Financial terms of the deal were not disclosed. Aprio ranked No. 24 on Accounting Today’s just released 2025 list of the Top 100 Firms, with $485.34 million in annual revenue. JMS Advisory Group is bringing 12 team members and two partners to Aprio, which currently has over 2,100 team members and 205 partners. 

JMS was founded in 2006 and helps clients mitigate risk and capitalize on opportunities through managed unclaimed property compliance. The team includes attorneys, CPAs, CFEs and others.

JMS has a wide range of clients, including enterprise companies, financial institutions, credit unions, insurance companies, hospitality and health care organizations.

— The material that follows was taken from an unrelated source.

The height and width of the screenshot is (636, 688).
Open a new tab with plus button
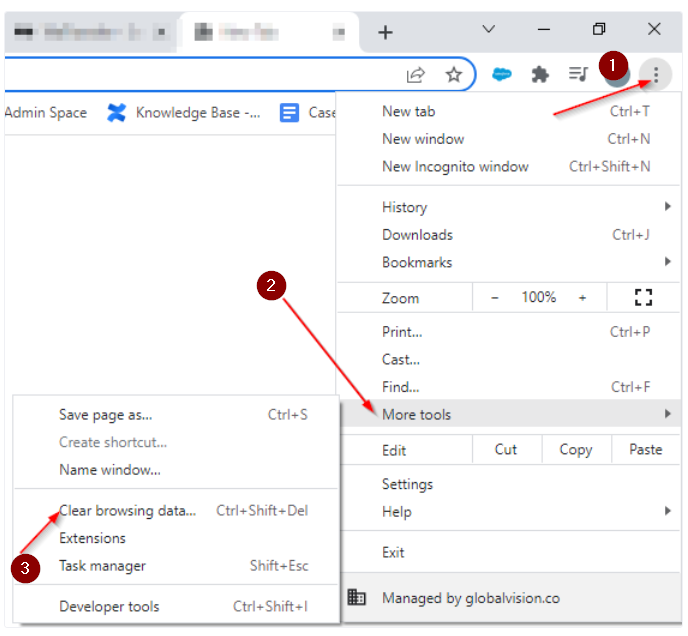(385, 32)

“As Aprio continues its rapid growth, we are committed to expanding our services to meet the evolving needs of our clients,” said Aprio CEO Richard Kopelman in a statement Tuesday. “The addition of JMS gives us the opportunity to continue strengthening our position as a future-focused advisory firm. JMS’s focus on escheat management and asset recovery not only enhances our current capabilities but also allows us to deliver even more impactful solutions to help businesses navigate complex compliance challenges.”

JMS president and CEO James Santivanez is joining Aprio as a partner and provides guidance to clients on unclaimed property and state and local tax issues. 

“We created JMS to make an impact nationally in the unclaimed property consulting industry, and I’m proud of our nearly 20-year history of helping clients mitigate risk and capitalize on opportunities resulting from accurate and properly managed unclaimed property compliance,” Santivanez said in a statement. “Joining with Aprio takes us to the next level, allowing us to build upon our success while providing even greater value to our clients. This is an exciting next step in our journey.”

JMS founder and director Sherridan Santivanez is also joining Aprio as a partner. He specializes in representing clients before state enforcement authorities and managing complex audits and voluntary disclosures for some of the world’s largest companies. She provides strategic guidance on audit preparation and navigates interactions with state and third-party auditors.

Aprio received a private equity investment last July from Charlesbank Capital Partners in Boston. The firm recently announced plans to open a law firm in Arizona known as Aprio Legal LLC, in partnership with Radix Law. (KPMG has also recently opened a law firm in Arizona known as KPMG Law US.) Aprio has completed over 20 mergers and acquisitions since 2017, adding Ridout Barrett & Co. CPAs & Advisors last December, and before that, Antares Group, Culotta, Scroggins, Hendricks & Gillespie, Aronson, Salver & Cook, Gomerdinger & Associates, Tobin & Collins, Squire + Lemkin, LBA Haynes Strand, Leaf Saltzman, RINA and Tarlow and Co.